_Instruction 1_
List every person or character named in the review of the play Pilgrim, real or fictional.
_Instruction 2_
Answer each question from the review of the play Pilgrim.
(a) At which theater is the production listed?
(b) Which actor plays Christy?
(c) Where is the refugee camp in which Christy is stranded?
_Instruction 3_
Continue the review of the play Pilgrim from its last sentence.

_Supplied text_
__________________________________________________
Review: Pilgrim

A real tragedy and an epic myth inform a violent young Irish man’s quest for home. It takes a while to get there


Smock Alley Theatre


You could never accuse Philip Doherty's new play for Gonzo Theatre of not attempting enough. It takes 9/11 as its backdrop (opening on the awful event's anniversary), uses Homer's Odyssey for narrative inspiration, and makes a supercilious, violent young Irish misogynist its questing hero. Played with uncommon charm by the spirited Rex Ryan, Christy imparts a familiar, imagistic monologue of wild action and inner torment, from San Diego party brawls to his reluctant return to the girl he got pregnant, through flashbacks of formative family trauma, all while stranded among the grounded planes and communal support of a first world refugee camp in Newfoundland.
__________________________________________________
_Given records_
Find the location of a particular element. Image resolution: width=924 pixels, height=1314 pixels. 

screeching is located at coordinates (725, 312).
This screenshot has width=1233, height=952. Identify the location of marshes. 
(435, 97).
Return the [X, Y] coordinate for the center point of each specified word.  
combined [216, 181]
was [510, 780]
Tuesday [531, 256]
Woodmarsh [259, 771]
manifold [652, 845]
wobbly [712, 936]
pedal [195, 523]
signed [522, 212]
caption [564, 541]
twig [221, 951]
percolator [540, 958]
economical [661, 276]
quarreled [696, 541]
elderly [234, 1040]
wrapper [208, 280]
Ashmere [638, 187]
__________________________________________________
_Exercise answer 1_
Philip Doherty, Homer, Rex Ryan, Christy

_Exercise answer 2_
(a) Smock Alley Theatre
(b) Rex Ryan
(c) Newfoundland

_Exercise answer 3_
Director Aoife Spillane-Hinks throws the kitchen sink at it, an energetic melange of multiple role-play, animated visuals and clever sound design. It's amusing, but eventually fatiguing, as Doherty's play runs short of incident and starts to choke on descriptive detail. Christy's ever-thickening observations of evil temptation and familial harmony oversell his transformation into responsible nice guy, as though the makers were trying to convince themselves. The production's scale and ambition is admirable, but it loses the gravity of 9/11 and the complexity of Ulysses, becoming less a journey of discovery than a picture of maturity long delayed.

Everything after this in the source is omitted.